Given problem — Transcribe every line of the records below without changing a word, and leave the pictures out of your copy.

##########

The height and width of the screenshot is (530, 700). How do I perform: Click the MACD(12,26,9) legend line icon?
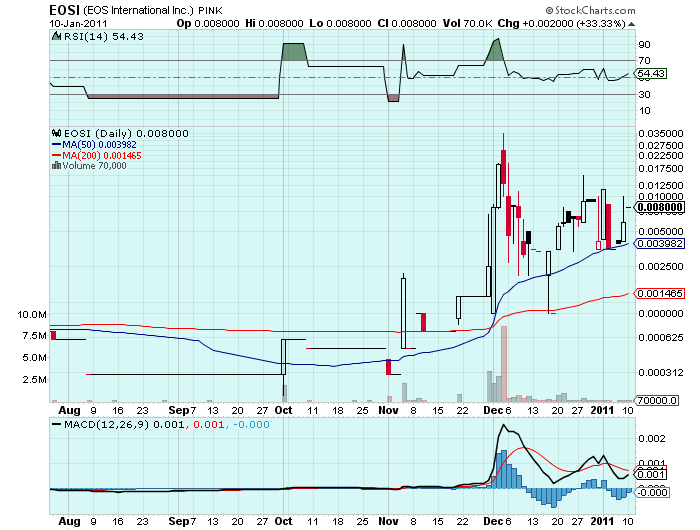pyautogui.click(x=56, y=425)
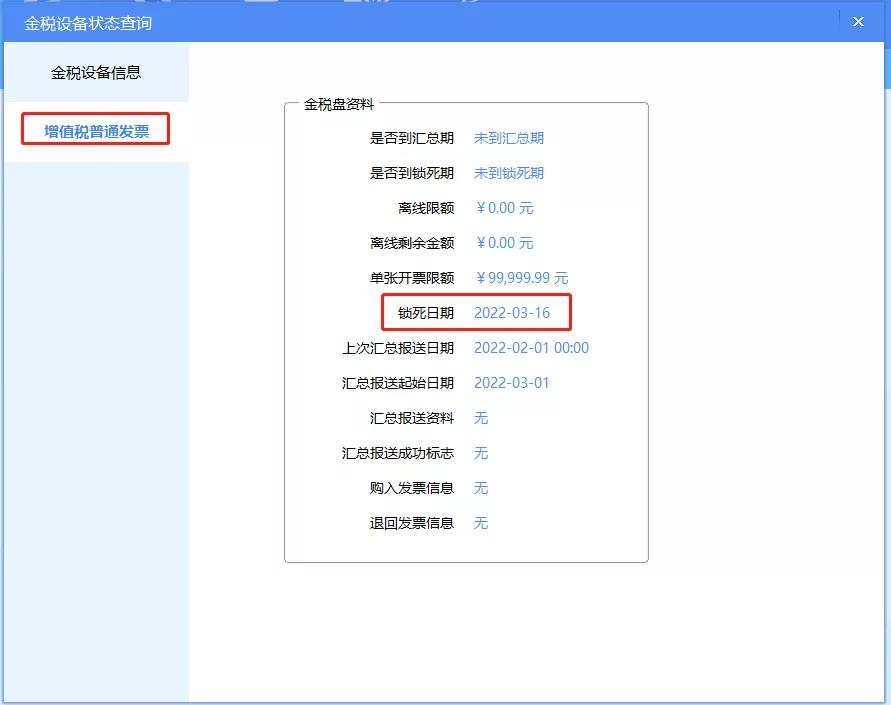Viewport: 891px width, 705px height.
Task: Select the 增值税普通发票 sidebar item
Action: (94, 128)
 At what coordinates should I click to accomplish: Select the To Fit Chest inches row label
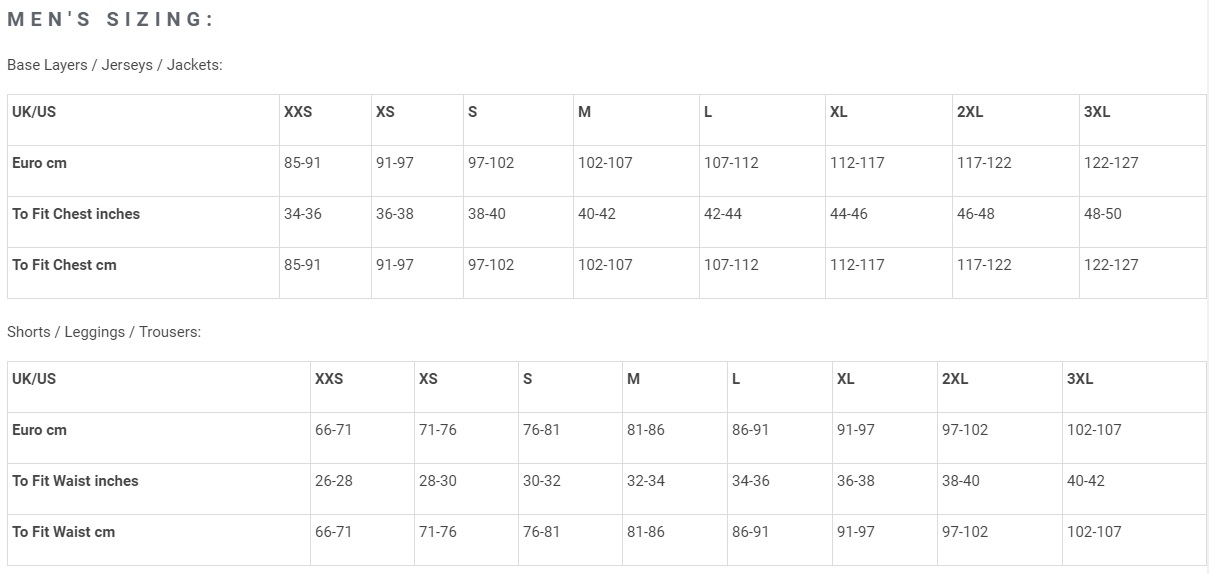coord(76,214)
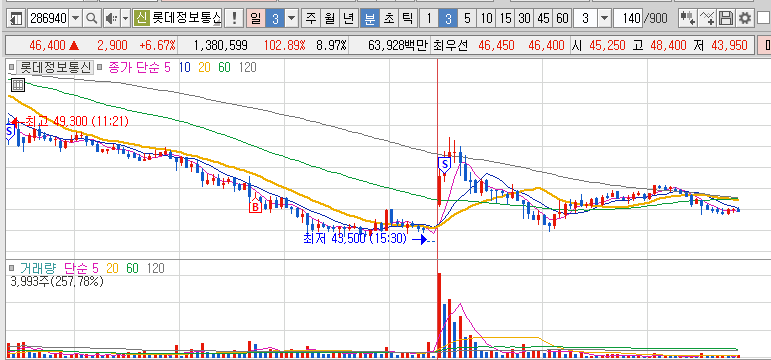Click the exclamation mark info icon

pyautogui.click(x=234, y=19)
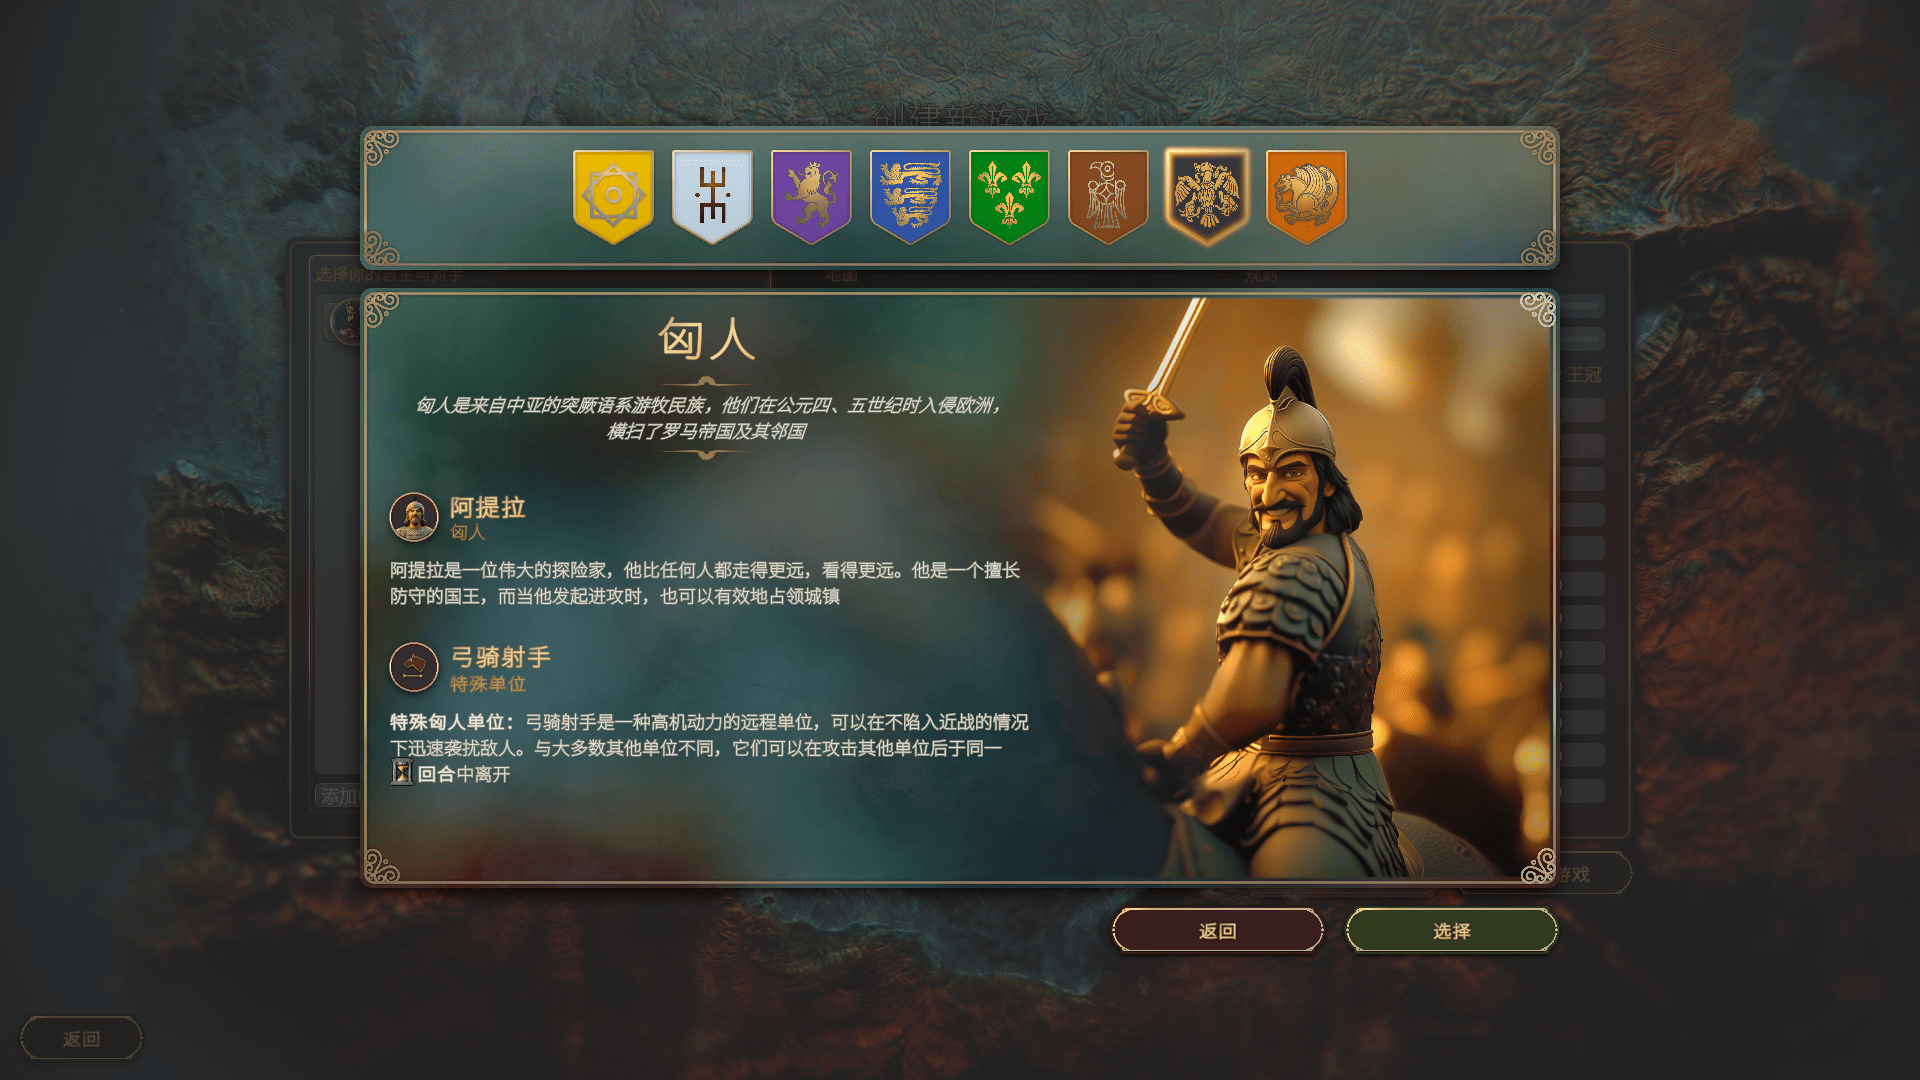Click the dark red 返回 button
This screenshot has height=1080, width=1920.
[1217, 931]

##########

Result of the task —
The height and width of the screenshot is (530, 700). How do I perform: Click the MACD(12,26,9) legend line icon?
pyautogui.click(x=56, y=425)
Viewport: 891px width, 705px height.
Task: Select the 增值税普通发票 sidebar item
Action: (94, 128)
 At what coordinates should I click to accomplish: Select the To Fit Chest inches row label
coord(76,214)
Click the exclamation mark info icon

pyautogui.click(x=234, y=19)
Click the dark red 返回 button
This screenshot has height=1080, width=1920.
[1217, 931]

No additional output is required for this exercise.